PASSAGE PROVIDED:
[BEGIN]

Coping with Uncertainty: Insights from the New Sciences of Chaos, Self-Organization, and Complexity
Posted: August 9th, 2006 | No Comments »Coping with Uncertainty: Insights from the New Sciences of Chaos, Self-Organization, and Complexity, by Uri Merry.
The ground hypothesis of this book is that the world becomes more complex and therefore more uncertain. Uri Merry takes the perspective of the new sciences of chaos, self-organization, complexity to understand the impact on individuals and social organizations (families, societies, cities, nations, institutions).
Chaos is the time of transition between orders (transition period). It is the irregular, uncertain, discontinuous aspect of change within the confines of a patterned whole. Chaos creates stress in human life; when too many uncertainties engult a person, he or she may become stressed. The uncertain and unpredictable forms of change are in contrast to the regular and predictable ways people expect and believe that most things around them do change. People build organizations as a line of defense against the uncertainty and the chaotic elements of the world. It allows them to define regularity, predictability, routines, norms, rules and roles to reach stability and defense against uncertainty. Nevertheless, a mixture of order and chaos is the natural form of all living things. Indeed, uncertainty, unpredictability, complexity and chaos are a natural legitimate necessary, inescapable aspect of reality and will never go away.
Complex behaviors may emerge from a number of basic rules controlling part of the system. That behaviors is not predictable from knowledge of the individual elements. But it can be discovered by studying how the elements interact and how the system is and changes throughout time. The features distinguishing complext systems (p. 59) are: non-reducibility, emergent behavior, unpredictability and regularity.
The more complex a system becomes, the greater it needs to become aware of and devote communication information resources, and interaction skills to maintain its internal processes. Prigogine and Stengers describe this as a competition between communication and fluctuations. “There is competition between stabilization though communication and instability through fluctuations. The outcome of that competition determines the threshold of stability“. (p. 65) Moreover, increase connectedness leads to complexity. That is increased interdependence intensifies uncertainty if the quality of the relationships does not match the degree of interdependence. Eventually, the more complex, the more likely to break.
P. 81-82 contain a few line on technology as an intensifier of uncertainty in the world. Ironically, we develop technologies to regain control (stability), while technology accelerates changes and therefore feeds the complexity spiral.
Individuals, organizations, and societies react to uncertainty engendered by basic change in a number of ways (p. 123):
- Repeating former behavior over and over again
- Varying behavior slightly and predictably
- Adapting new behaviors
- Transiting through a choatic crisis
- Transforming to a new more complex mode of functioning
Most people will not make a deeper kind of change if they can get by with a lighter change. They will first tend to try out behavior they are user to and create variations if circumstances demand it.

[END]

DATASET EXTRACT:
[BEGIN]

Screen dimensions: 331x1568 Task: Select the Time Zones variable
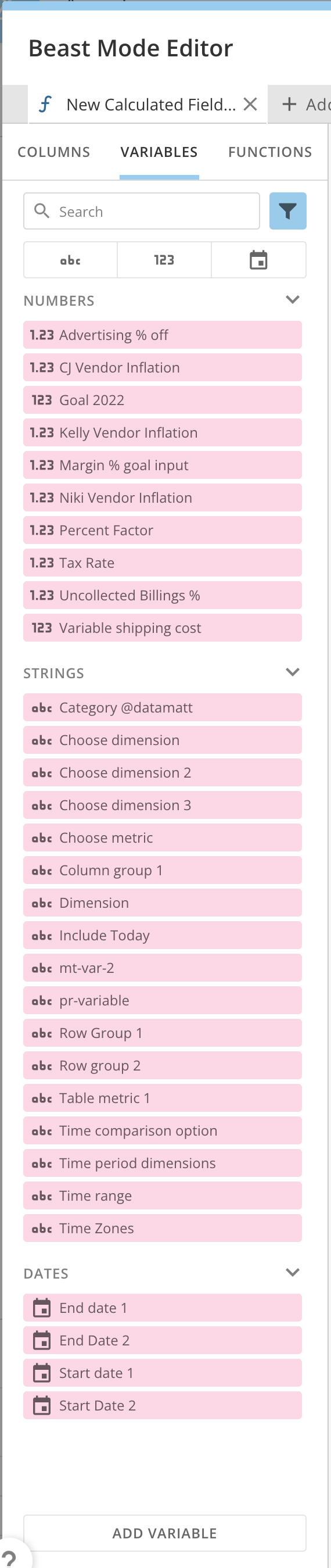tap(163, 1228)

[END]
[BEGIN]

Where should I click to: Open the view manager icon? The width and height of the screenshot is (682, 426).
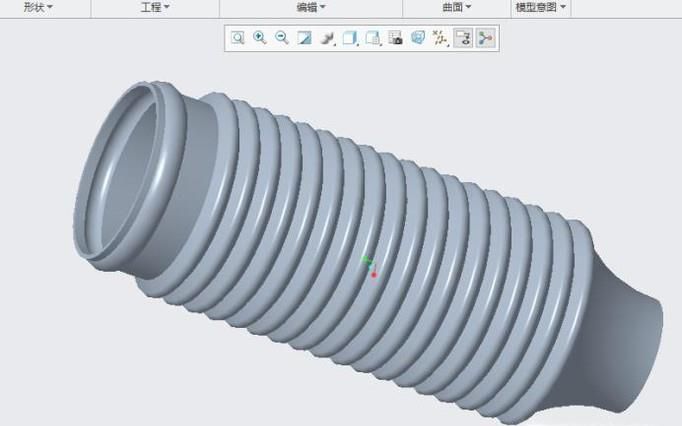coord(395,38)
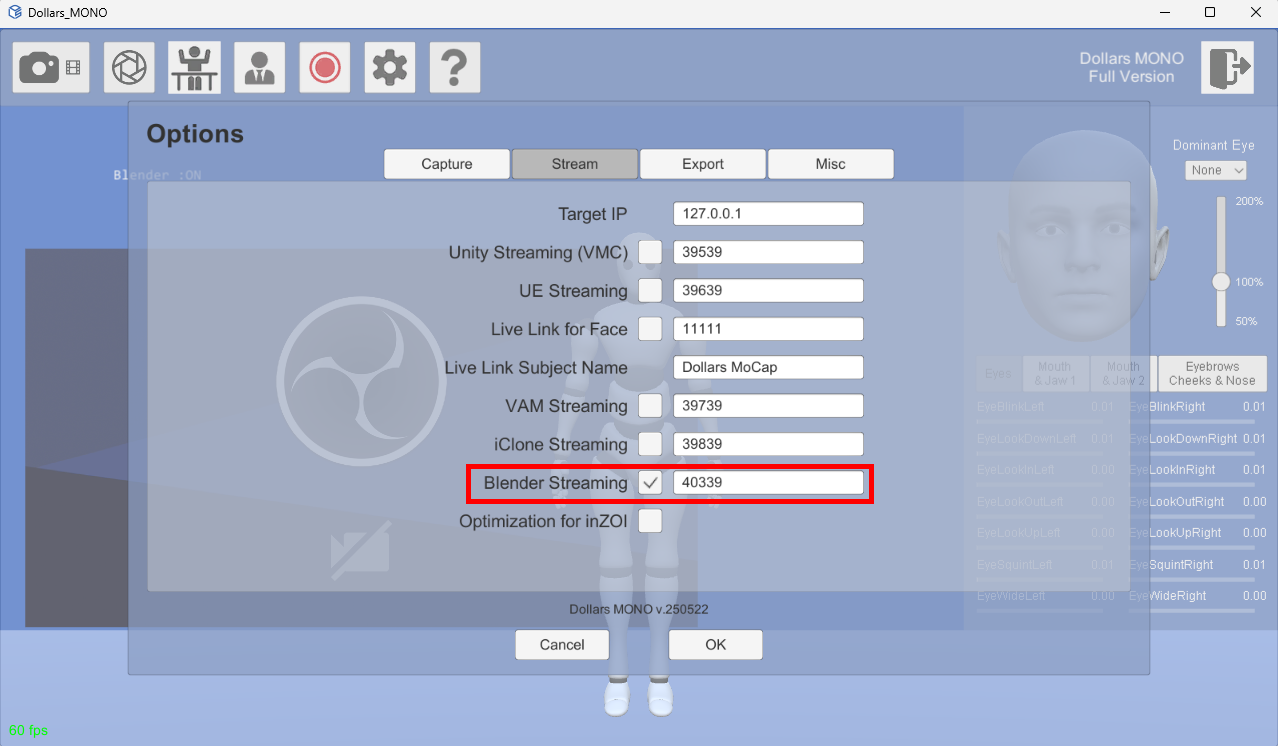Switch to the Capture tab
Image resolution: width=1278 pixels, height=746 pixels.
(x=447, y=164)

[END]
[BEGIN]

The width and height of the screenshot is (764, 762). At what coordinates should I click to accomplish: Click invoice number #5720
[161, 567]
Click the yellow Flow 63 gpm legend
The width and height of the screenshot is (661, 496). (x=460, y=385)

[END]

EXERCISE REQUIREMENTS: In the post on coping with uncertainty, condense the paragraph beginning "Chaos is the time of transition" into a bulleted list that keeps its main facts. The data has no role in this exercise.

CORRECT RESULT:
- Chaos is the transition period between orders: the irregular, uncertain, discontinuous side of change within a patterned whole.
- It creates stress, and a person overwhelmed by too many uncertainties may become stressed.
- This kind of change contrasts with the regular, predictable change people expect.
- People build organizations as a defense against uncertainty, defining regularity, predictability, routines, norms, rules and roles to gain stability.
- Still, all living things are naturally a mix of order and chaos, and uncertainty, unpredictability, complexity and chaos are a necessary, inescapable part of reality that will never go away.